* **Your goal**
All entries are to be retyped without alteration.

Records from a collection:
________________

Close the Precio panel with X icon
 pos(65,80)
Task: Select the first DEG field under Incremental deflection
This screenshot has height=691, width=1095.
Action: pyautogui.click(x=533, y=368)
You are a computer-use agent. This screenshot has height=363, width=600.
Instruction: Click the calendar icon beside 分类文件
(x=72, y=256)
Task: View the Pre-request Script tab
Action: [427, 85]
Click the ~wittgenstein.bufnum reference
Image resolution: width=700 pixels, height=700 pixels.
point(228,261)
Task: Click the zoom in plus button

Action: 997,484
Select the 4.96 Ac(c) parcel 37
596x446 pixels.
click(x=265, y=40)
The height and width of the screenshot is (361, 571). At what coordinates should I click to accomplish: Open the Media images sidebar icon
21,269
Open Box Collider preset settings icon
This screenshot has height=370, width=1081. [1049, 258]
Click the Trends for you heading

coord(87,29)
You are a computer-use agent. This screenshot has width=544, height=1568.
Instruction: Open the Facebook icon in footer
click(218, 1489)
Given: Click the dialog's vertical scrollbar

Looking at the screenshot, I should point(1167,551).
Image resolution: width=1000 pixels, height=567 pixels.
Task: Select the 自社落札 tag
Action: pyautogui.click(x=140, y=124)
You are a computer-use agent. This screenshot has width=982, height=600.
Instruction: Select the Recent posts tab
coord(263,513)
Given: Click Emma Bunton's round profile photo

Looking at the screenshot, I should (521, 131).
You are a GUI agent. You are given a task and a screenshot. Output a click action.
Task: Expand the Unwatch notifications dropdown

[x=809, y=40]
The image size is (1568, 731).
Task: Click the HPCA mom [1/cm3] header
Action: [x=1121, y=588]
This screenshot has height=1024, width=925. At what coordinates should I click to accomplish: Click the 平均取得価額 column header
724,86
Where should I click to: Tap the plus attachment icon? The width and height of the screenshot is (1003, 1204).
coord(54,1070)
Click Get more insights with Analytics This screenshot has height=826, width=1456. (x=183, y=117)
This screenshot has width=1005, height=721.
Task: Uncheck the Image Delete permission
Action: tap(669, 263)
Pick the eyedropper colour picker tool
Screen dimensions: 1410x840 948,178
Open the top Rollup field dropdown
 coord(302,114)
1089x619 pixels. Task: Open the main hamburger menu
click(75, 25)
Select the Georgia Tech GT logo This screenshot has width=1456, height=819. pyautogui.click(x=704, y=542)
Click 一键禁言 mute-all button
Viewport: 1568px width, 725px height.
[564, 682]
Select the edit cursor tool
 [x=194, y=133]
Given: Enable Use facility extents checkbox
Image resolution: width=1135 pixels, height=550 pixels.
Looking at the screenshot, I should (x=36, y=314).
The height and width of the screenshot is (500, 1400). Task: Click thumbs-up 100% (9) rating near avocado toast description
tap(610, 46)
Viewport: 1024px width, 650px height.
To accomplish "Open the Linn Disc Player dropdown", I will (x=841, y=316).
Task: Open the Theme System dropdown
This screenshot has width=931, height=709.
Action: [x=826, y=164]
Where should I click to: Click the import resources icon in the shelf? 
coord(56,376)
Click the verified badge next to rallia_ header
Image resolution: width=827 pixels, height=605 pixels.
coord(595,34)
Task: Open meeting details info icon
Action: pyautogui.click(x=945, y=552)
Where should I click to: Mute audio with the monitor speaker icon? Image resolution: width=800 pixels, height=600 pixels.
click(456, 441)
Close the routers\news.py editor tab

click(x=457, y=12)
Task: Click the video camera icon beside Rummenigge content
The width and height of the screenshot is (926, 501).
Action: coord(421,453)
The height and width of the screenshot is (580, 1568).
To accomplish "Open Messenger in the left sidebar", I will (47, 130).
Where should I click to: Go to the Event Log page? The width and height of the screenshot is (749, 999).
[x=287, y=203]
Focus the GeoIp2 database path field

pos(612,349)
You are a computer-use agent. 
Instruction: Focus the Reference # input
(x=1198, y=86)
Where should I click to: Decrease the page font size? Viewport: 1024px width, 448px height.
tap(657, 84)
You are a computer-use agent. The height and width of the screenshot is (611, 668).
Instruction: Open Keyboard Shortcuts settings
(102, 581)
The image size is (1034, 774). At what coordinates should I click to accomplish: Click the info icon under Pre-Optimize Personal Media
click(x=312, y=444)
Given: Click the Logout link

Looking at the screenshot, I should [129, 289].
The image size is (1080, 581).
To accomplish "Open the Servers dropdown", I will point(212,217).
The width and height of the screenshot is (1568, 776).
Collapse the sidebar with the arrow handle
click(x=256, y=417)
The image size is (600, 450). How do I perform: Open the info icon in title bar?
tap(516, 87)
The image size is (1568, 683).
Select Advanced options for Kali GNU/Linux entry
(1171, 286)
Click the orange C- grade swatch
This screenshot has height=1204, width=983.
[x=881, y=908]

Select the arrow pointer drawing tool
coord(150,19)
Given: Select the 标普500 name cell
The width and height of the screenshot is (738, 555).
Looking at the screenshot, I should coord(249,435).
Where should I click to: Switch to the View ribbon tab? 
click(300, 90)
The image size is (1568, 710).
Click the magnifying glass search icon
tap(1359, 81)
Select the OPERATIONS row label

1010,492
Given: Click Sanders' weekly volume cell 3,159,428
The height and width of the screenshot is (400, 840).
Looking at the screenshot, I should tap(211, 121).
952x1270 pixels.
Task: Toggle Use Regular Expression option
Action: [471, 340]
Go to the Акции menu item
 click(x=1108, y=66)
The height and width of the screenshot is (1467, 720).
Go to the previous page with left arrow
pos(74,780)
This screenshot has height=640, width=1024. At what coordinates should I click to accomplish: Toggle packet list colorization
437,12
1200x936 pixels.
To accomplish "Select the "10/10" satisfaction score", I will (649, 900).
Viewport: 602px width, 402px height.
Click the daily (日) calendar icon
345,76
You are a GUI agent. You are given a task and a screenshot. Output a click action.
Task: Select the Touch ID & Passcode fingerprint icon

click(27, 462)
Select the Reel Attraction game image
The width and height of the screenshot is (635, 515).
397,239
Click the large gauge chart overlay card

________________

* **Result**
Close the Precio panel with X icon
 pos(65,80)
Task: Select the first DEG field under Incremental deflection
This screenshot has height=691, width=1095.
Action: pyautogui.click(x=533, y=368)
You are a computer-use agent. This screenshot has height=363, width=600.
Instruction: Click the calendar icon beside 分类文件
(x=72, y=256)
Task: View the Pre-request Script tab
Action: [427, 85]
Click the ~wittgenstein.bufnum reference
Image resolution: width=700 pixels, height=700 pixels.
point(228,261)
Task: Click the zoom in plus button

Action: 997,484
Select the 4.96 Ac(c) parcel 37
596x446 pixels.
click(x=265, y=40)
The height and width of the screenshot is (361, 571). At what coordinates should I click to accomplish: Open the Media images sidebar icon
21,269
Open Box Collider preset settings icon
This screenshot has height=370, width=1081. [1049, 258]
Click the Trends for you heading

coord(87,29)
You are a computer-use agent. This screenshot has width=544, height=1568.
Instruction: Open the Facebook icon in footer
click(218, 1489)
Given: Click the dialog's vertical scrollbar

Looking at the screenshot, I should point(1167,551).
Image resolution: width=1000 pixels, height=567 pixels.
Task: Select the 自社落札 tag
Action: pyautogui.click(x=140, y=124)
You are a computer-use agent. This screenshot has width=982, height=600.
Instruction: Select the Recent posts tab
coord(263,513)
Given: Click Emma Bunton's round profile photo

Looking at the screenshot, I should (521, 131).
You are a GUI agent. You are given a task and a screenshot. Output a click action.
Task: Expand the Unwatch notifications dropdown

[x=809, y=40]
The image size is (1568, 731).
Task: Click the HPCA mom [1/cm3] header
Action: [x=1121, y=588]
This screenshot has height=1024, width=925. At what coordinates should I click to accomplish: Click the 平均取得価額 column header
724,86
Where should I click to: Tap the plus attachment icon? The width and height of the screenshot is (1003, 1204).
coord(54,1070)
Click Get more insights with Analytics This screenshot has height=826, width=1456. (x=183, y=117)
This screenshot has width=1005, height=721.
Task: Uncheck the Image Delete permission
Action: tap(669, 263)
Pick the eyedropper colour picker tool
Screen dimensions: 1410x840 948,178
Open the top Rollup field dropdown
 coord(302,114)
1089x619 pixels. Task: Open the main hamburger menu
click(75, 25)
Select the Georgia Tech GT logo This screenshot has width=1456, height=819. pyautogui.click(x=704, y=542)
Click 一键禁言 mute-all button
Viewport: 1568px width, 725px height.
[564, 682]
Select the edit cursor tool
 [x=194, y=133]
Given: Enable Use facility extents checkbox
Image resolution: width=1135 pixels, height=550 pixels.
Looking at the screenshot, I should (x=36, y=314).
The height and width of the screenshot is (500, 1400). Task: Click thumbs-up 100% (9) rating near avocado toast description
tap(610, 46)
Viewport: 1024px width, 650px height.
To accomplish "Open the Linn Disc Player dropdown", I will (x=841, y=316).
Task: Open the Theme System dropdown
This screenshot has width=931, height=709.
Action: [x=826, y=164]
Where should I click to: Click the import resources icon in the shelf? 
coord(56,376)
Click the verified badge next to rallia_ header
Image resolution: width=827 pixels, height=605 pixels.
coord(595,34)
Task: Open meeting details info icon
Action: pyautogui.click(x=945, y=552)
Where should I click to: Mute audio with the monitor speaker icon? Image resolution: width=800 pixels, height=600 pixels.
click(456, 441)
Close the routers\news.py editor tab

click(x=457, y=12)
Task: Click the video camera icon beside Rummenigge content
The width and height of the screenshot is (926, 501).
Action: coord(421,453)
The height and width of the screenshot is (580, 1568).
To accomplish "Open Messenger in the left sidebar", I will (47, 130).
Where should I click to: Go to the Event Log page? The width and height of the screenshot is (749, 999).
[x=287, y=203]
Focus the GeoIp2 database path field

pos(612,349)
You are a computer-use agent. 
Instruction: Focus the Reference # input
(x=1198, y=86)
Where should I click to: Decrease the page font size? Viewport: 1024px width, 448px height.
tap(657, 84)
You are a computer-use agent. The height and width of the screenshot is (611, 668).
Instruction: Open Keyboard Shortcuts settings
(102, 581)
The image size is (1034, 774). At what coordinates should I click to accomplish: Click the info icon under Pre-Optimize Personal Media
click(x=312, y=444)
Given: Click the Logout link

Looking at the screenshot, I should [129, 289].
The image size is (1080, 581).
To accomplish "Open the Servers dropdown", I will point(212,217).
The width and height of the screenshot is (1568, 776).
Collapse the sidebar with the arrow handle
click(x=256, y=417)
The image size is (600, 450). How do I perform: Open the info icon in title bar?
tap(516, 87)
The image size is (1568, 683).
Select Advanced options for Kali GNU/Linux entry
(1171, 286)
Click the orange C- grade swatch
This screenshot has height=1204, width=983.
[x=881, y=908]

Select the arrow pointer drawing tool
coord(150,19)
Given: Select the 标普500 name cell
The width and height of the screenshot is (738, 555).
Looking at the screenshot, I should coord(249,435).
Where should I click to: Switch to the View ribbon tab? 
click(300, 90)
The image size is (1568, 710).
Click the magnifying glass search icon
tap(1359, 81)
Select the OPERATIONS row label

1010,492
Given: Click Sanders' weekly volume cell 3,159,428
The height and width of the screenshot is (400, 840).
Looking at the screenshot, I should tap(211, 121).
952x1270 pixels.
Task: Toggle Use Regular Expression option
Action: [471, 340]
Go to the Акции menu item
 click(x=1108, y=66)
The height and width of the screenshot is (1467, 720).
Go to the previous page with left arrow
pos(74,780)
This screenshot has height=640, width=1024. At what coordinates should I click to accomplish: Toggle packet list colorization
437,12
1200x936 pixels.
To accomplish "Select the "10/10" satisfaction score", I will (649, 900).
Viewport: 602px width, 402px height.
Click the daily (日) calendar icon
345,76
You are a GUI agent. You are given a task and a screenshot. Output a click action.
Task: Select the Touch ID & Passcode fingerprint icon

click(27, 462)
Select the Reel Attraction game image
The width and height of the screenshot is (635, 515).
397,239
Click the large gauge chart overlay card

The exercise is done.